* **EXERCISE INPUTS**:
--- begin ---
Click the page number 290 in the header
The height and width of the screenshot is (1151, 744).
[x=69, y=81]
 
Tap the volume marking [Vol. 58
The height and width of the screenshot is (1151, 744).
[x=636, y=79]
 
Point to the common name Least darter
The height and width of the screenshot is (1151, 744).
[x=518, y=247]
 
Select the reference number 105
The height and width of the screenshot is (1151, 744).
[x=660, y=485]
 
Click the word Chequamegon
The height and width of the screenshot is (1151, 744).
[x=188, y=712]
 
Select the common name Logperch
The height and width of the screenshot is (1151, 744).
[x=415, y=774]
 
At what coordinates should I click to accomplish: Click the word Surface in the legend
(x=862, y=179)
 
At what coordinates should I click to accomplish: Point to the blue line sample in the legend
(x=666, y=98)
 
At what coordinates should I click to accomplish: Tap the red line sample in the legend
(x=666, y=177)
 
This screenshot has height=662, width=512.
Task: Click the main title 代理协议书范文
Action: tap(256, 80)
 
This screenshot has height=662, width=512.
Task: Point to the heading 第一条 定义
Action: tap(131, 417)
--- end ---
* **WHAT YOU ARE ASKED TO DO**: Please format the material as a numbered list, starting with the line containing "Select the reference number 105" and continuing up to and including the final line of the material. Leave out the blank lines.

* **RESULT FOR THIS TASK**:
1. Select the reference number 105
2. The height and width of the screenshot is (1151, 744).
3. [x=660, y=485]
4. Click the word Chequamegon
5. The height and width of the screenshot is (1151, 744).
6. [x=188, y=712]
7. Select the common name Logperch
8. The height and width of the screenshot is (1151, 744).
9. [x=415, y=774]
10. At what coordinates should I click to accomplish: Click the word Surface in the legend
11. (x=862, y=179)
12. At what coordinates should I click to accomplish: Point to the blue line sample in the legend
13. (x=666, y=98)
14. At what coordinates should I click to accomplish: Tap the red line sample in the legend
15. (x=666, y=177)
16. This screenshot has height=662, width=512.
17. Task: Click the main title 代理协议书范文
18. Action: tap(256, 80)
19. This screenshot has height=662, width=512.
20. Task: Point to the heading 第一条 定义
21. Action: tap(131, 417)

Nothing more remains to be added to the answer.